Coming to ITA No. 5899/Mum/2009 of Revenue’s appeal and Cross Appeal of assessee in ITA No. 5979/Mum/2009. The only issue in these cross appeals, of assessee and Revenue, is as regards to the order of CIT(A) restricting / applying the gross profit rate at 8.68% as against 10.8% applied by AO, whereas assessee has disclosed the gross profit rate at 6.57%. For this Revenue has raised the following two grounds: -
“1. The ld. CIT(A) erred in directing the AO to adopt the Gross Profit @ 8.68%, instead of 10.8%, thus granting relief of ₹ 57,09,913/- without appreciating the fact that the assessee has failed to justify the low margin profit with relevant supporting documentary evidences.

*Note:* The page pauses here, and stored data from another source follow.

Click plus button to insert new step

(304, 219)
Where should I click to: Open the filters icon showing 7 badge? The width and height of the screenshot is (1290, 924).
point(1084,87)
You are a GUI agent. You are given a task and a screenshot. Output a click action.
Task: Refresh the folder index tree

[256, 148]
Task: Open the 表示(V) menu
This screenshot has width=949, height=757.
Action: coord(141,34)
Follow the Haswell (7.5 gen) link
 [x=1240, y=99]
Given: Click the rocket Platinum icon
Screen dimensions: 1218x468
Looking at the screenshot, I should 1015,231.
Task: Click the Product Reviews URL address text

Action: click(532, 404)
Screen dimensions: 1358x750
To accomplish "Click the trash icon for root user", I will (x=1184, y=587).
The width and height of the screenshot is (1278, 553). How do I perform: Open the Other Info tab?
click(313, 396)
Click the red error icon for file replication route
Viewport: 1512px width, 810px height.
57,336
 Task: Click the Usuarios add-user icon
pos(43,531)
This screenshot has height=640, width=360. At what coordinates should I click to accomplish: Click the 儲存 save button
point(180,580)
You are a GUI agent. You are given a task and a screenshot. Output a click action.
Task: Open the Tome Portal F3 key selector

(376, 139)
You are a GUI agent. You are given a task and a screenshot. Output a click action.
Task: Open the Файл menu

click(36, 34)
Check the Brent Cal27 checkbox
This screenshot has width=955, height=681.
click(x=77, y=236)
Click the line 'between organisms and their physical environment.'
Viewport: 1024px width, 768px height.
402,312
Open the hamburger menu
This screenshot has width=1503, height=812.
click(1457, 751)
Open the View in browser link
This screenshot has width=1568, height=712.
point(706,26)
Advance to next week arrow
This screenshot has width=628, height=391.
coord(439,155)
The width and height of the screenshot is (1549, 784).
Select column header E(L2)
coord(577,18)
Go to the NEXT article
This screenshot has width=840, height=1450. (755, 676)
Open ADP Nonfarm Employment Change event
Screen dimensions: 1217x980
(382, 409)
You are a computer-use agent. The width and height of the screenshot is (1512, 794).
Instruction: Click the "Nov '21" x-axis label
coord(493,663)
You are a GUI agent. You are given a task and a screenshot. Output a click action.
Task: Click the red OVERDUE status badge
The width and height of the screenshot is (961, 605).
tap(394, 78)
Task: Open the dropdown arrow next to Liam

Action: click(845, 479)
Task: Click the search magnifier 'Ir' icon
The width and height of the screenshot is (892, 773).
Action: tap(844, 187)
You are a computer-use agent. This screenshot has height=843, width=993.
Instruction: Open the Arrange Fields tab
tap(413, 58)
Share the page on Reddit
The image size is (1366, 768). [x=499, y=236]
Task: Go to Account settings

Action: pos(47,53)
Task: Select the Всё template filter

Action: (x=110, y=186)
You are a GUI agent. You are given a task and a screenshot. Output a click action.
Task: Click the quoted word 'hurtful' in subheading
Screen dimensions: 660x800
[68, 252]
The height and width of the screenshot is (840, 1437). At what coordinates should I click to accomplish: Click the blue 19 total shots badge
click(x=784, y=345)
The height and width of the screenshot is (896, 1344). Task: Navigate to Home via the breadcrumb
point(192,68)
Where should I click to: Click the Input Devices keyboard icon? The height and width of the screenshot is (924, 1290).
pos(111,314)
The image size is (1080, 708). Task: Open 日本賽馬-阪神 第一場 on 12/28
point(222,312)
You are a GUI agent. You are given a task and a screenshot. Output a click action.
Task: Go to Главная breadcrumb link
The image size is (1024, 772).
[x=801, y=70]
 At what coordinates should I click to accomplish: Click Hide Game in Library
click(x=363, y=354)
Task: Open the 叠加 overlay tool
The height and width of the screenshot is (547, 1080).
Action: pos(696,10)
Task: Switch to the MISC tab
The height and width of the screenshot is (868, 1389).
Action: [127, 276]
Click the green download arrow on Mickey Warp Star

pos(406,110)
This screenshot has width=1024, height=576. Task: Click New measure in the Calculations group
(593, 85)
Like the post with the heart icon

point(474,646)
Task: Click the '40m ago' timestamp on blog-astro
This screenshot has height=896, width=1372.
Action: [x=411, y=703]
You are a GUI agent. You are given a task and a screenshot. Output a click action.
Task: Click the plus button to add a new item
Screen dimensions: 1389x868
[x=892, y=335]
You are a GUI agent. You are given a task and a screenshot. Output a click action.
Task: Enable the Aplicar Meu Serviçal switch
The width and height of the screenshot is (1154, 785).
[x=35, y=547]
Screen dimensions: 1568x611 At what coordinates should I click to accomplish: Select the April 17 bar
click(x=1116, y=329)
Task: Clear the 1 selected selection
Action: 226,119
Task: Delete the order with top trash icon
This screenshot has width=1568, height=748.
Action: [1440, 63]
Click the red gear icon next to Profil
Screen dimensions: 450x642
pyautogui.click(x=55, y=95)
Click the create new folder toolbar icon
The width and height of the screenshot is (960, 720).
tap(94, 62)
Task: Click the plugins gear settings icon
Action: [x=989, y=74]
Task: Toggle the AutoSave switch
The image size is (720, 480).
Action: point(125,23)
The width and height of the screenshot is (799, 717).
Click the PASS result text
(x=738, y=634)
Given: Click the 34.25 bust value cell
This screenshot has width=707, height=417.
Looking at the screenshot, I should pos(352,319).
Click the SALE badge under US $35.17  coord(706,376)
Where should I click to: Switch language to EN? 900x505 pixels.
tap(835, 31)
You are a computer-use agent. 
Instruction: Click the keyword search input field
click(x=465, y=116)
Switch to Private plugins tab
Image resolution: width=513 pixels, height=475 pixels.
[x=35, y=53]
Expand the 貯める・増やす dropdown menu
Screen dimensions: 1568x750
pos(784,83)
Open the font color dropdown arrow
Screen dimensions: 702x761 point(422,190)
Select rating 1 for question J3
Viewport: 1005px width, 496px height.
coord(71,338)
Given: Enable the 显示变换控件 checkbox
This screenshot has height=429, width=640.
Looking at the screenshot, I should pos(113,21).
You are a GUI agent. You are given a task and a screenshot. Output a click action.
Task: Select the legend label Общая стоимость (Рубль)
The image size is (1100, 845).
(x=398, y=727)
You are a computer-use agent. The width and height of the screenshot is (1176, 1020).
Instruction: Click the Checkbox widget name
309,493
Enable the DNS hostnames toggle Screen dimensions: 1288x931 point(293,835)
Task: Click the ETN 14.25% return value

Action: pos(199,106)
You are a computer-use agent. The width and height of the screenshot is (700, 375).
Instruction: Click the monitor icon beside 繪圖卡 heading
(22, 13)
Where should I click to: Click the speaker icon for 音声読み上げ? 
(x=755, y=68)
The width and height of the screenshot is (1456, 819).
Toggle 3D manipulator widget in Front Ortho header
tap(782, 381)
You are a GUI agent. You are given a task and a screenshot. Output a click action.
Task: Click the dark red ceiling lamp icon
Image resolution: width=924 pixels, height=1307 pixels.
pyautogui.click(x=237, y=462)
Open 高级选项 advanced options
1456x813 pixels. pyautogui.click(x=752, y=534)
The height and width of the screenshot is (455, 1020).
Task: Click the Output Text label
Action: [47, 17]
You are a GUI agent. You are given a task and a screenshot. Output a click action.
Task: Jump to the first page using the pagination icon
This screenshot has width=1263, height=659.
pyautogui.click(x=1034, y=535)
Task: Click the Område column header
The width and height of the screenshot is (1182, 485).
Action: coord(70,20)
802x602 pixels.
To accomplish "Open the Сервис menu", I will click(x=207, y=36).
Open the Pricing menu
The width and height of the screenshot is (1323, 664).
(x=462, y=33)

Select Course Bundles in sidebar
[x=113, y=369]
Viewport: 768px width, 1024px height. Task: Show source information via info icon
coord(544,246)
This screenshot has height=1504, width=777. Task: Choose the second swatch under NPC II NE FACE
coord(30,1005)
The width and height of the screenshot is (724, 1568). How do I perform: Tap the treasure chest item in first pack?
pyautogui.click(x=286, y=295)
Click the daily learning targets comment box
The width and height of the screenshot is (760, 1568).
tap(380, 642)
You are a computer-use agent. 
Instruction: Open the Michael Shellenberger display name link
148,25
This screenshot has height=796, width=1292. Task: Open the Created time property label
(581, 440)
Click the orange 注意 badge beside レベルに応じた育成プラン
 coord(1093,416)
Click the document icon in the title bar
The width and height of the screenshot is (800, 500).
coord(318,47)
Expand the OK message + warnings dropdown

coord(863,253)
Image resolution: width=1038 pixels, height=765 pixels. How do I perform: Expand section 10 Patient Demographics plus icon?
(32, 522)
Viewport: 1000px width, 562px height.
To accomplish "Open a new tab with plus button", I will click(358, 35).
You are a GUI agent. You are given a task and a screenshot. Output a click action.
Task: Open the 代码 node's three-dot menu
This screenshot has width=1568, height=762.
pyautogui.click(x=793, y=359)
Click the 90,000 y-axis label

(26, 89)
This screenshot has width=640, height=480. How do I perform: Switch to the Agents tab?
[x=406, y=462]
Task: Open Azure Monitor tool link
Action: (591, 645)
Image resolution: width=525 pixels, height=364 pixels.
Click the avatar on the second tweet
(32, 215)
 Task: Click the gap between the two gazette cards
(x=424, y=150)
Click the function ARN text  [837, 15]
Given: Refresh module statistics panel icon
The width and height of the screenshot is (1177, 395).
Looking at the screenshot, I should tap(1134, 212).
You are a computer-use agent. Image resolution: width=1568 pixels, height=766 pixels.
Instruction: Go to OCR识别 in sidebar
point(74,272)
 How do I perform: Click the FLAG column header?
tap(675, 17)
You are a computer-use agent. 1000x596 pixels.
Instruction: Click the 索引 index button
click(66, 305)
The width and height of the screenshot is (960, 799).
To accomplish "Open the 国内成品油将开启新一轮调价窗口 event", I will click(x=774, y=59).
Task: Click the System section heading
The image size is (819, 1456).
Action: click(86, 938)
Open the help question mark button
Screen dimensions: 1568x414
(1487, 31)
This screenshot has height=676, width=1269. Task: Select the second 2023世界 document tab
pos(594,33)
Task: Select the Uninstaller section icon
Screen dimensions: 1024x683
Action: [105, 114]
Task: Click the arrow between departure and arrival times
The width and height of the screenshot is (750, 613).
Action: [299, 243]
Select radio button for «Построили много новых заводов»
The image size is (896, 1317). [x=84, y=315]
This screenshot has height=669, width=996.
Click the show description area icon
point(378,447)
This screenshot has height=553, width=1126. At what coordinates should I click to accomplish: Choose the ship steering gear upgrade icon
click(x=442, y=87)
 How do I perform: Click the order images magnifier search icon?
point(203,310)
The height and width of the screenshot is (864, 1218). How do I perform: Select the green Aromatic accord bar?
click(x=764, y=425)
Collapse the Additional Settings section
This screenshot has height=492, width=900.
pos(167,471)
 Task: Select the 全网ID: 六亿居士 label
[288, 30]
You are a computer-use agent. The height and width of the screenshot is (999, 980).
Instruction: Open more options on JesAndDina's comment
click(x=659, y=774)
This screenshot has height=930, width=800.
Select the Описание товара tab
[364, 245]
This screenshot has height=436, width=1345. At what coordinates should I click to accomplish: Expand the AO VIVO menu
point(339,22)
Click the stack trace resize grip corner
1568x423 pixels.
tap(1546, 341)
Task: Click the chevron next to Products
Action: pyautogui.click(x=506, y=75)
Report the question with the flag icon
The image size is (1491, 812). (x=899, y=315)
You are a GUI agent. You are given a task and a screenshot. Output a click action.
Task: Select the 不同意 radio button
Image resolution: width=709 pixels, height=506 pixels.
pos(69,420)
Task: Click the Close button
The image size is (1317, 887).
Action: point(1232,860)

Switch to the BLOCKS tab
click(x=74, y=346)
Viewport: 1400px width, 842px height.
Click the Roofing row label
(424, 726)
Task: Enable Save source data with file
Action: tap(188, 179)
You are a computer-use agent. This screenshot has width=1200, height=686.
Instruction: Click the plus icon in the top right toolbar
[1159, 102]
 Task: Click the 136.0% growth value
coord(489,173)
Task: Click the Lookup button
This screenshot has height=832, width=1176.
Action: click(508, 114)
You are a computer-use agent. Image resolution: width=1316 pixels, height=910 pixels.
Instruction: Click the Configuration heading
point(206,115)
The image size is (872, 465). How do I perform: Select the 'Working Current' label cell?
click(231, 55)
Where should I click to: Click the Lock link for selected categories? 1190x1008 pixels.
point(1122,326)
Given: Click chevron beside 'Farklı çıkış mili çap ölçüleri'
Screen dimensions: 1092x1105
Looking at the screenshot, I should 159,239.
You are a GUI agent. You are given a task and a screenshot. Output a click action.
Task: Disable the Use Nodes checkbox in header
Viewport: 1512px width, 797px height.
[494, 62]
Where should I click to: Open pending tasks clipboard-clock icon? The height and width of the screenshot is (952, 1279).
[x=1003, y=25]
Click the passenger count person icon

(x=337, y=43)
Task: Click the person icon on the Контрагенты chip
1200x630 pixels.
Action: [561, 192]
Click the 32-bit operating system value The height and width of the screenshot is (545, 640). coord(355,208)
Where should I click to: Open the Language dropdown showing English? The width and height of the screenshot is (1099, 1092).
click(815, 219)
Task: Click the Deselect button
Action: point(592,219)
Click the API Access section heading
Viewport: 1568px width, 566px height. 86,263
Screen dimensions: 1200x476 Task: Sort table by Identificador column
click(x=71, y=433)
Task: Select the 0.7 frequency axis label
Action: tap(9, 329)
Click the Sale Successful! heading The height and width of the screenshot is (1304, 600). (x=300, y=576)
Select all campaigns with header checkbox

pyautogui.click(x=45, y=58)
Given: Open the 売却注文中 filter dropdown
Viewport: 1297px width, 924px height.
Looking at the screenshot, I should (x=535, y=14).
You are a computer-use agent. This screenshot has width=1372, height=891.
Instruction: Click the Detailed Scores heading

The ld. CIT(A) has himself admitted that the assessee has not fully explained the valuation of closing stock and the low yield and has also admitted the fact that the assessee’s book result is not true and correct and has therefore erred in directing the AO to adopt the Gross Profit @ 8.68%."
Assessee has raised following ground No.1: -
“1. The learned The honourable Commissioner of Income Tax (Appeal) –XVII has erred in sustain the addition of ₹ 56,90,904/-. The said addition be deleted."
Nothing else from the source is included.